Several couples handed county clerks who denied their requests chocolates packaged in a big heart-shaped box.

“I pay taxes. I'm a citizen of Virginia. I'm a citizen of the United States,” Nancy Nolte-Shotwell, who wants to marry her girlfriend, Emily, of nine years, told the paper. “I deserve the same rights as everyone else.”

Five couples were turned away at the Salt Lake County Clerk's office, The Associated Press reports. Voters in Utah approved a constitutional amendment banning gay marriage in 2004. The measure also denies lawmakers the option of enacting domestic partnerships.

The Legislature is currently mulling a bill that would grant domestic partnerships to gay and lesbian couples. To make that happen, lawmakers would need to alter a portion of the constitution, a move most Utahans disagree with. But the state's popular governor, Republican Jon Hunsman, says he backs the bill.

Drew Cloud and his partner, Jacob Whipple, were among the gay couples. “The fact that the state won't give us a piece of paper doesn't mean we came home empty-handed,” Cloud said. “We still have each other.”

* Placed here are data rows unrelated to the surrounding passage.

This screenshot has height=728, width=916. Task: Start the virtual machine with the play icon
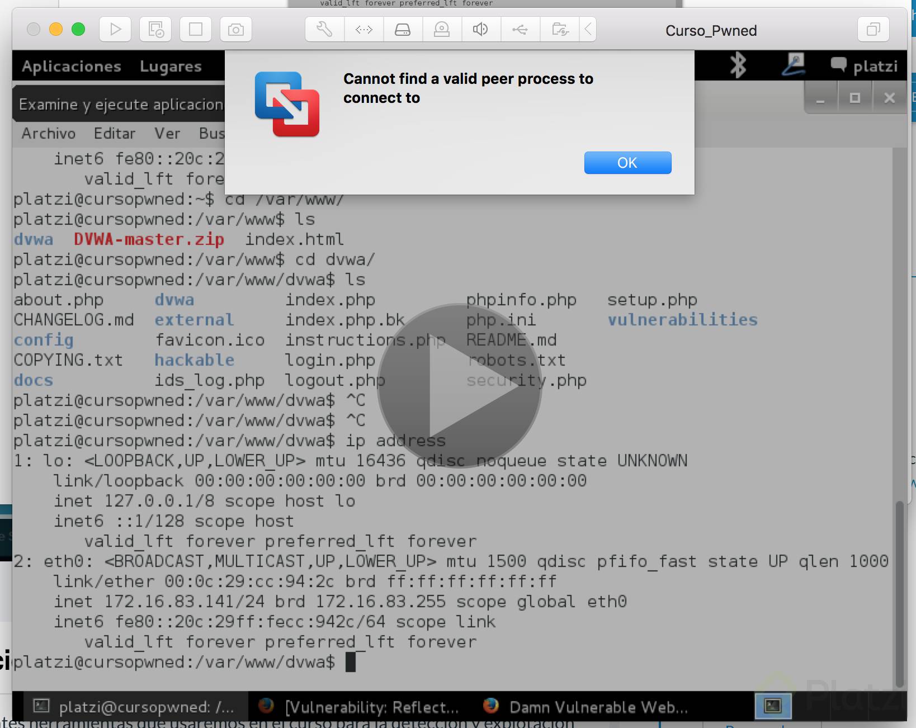115,29
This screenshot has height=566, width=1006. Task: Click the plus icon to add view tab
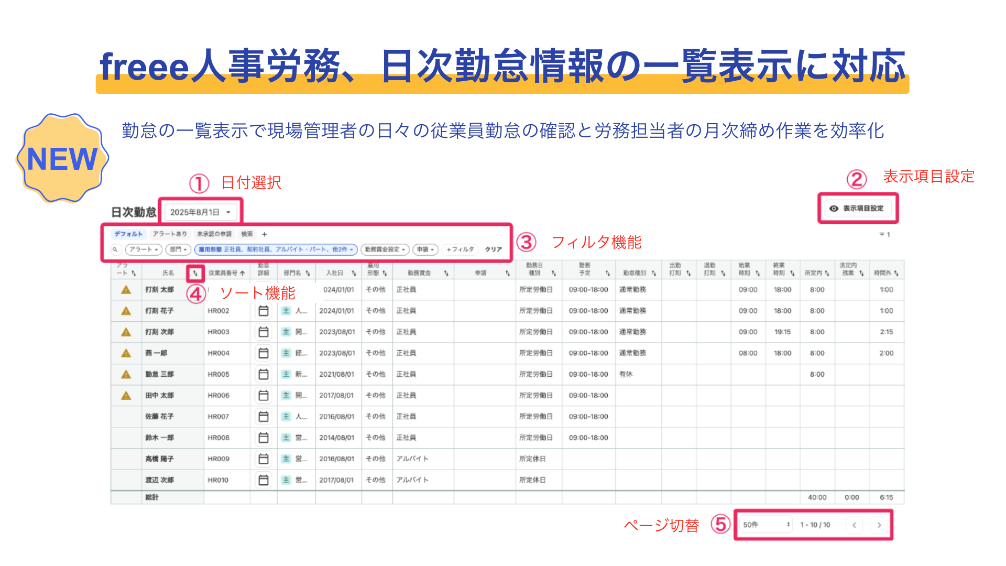[x=265, y=234]
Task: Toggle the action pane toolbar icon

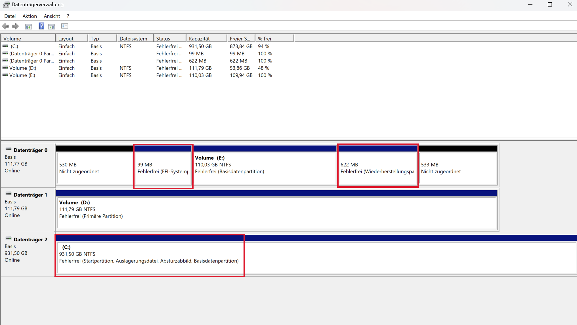Action: click(51, 26)
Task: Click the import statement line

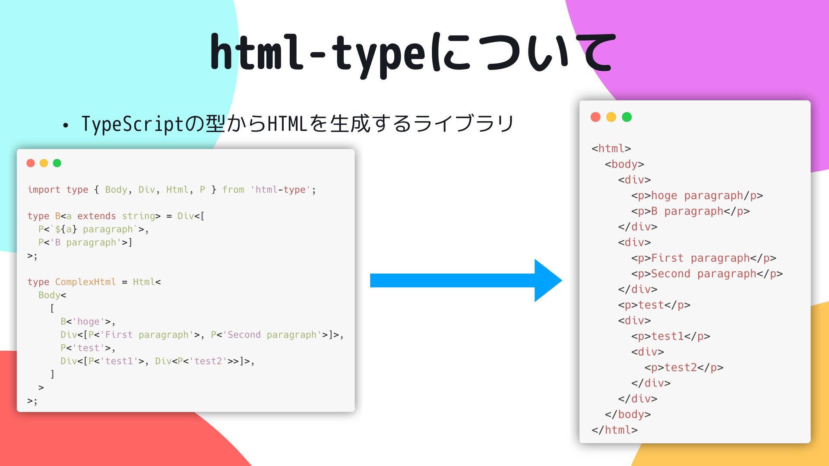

This year's 12th annual event might have been the most visible sign yet that gays and lesbians consider the right to marry a denied civil right. It comes after the gay community lost three bruising gay marriage fights in California, Arizona and Florida on November 4. In Arizona, voters had rejected a similar measure in 2004. California gay couples won the right to marry in May, 2008 when the state Supreme Court struck down a law limiting marriage to heterosexual partners. But Proposition 8 defined marriage as solely between a man and a woman in a constitutional amendment.

A more confrontational protest took place in Dallas, Texas, reports the Dallas Voice. After a wedding ceremony presided by the Rev. Daniel Kanter, senior minister at First Unitarian Church of Dallas, where lesbian couple Kim Davis and Rose Preizler exchanged vows, about 20 protesters accompanied the couple inside the clerk's office to request a marriage license. The paper reports that the event lasted about an hour and became heated when the couple was denied a license by Clerk John Warren, but ended peacefully.

The couple has been together about two years and legally married last summer in Canada. That marriage, however, is not recognized by the state of Texas.

Troy Smith, a coordinator at a Las Vegas wedding chapel, and his partner of six years, Justin Gibson were among the fifteen couples turned down at Las Vegas' downtown marriage bureau.

“I sell it every day, but I can't buy it myself,” Smith told The Associated Press. “It just about breaks my heart. It's not fair.”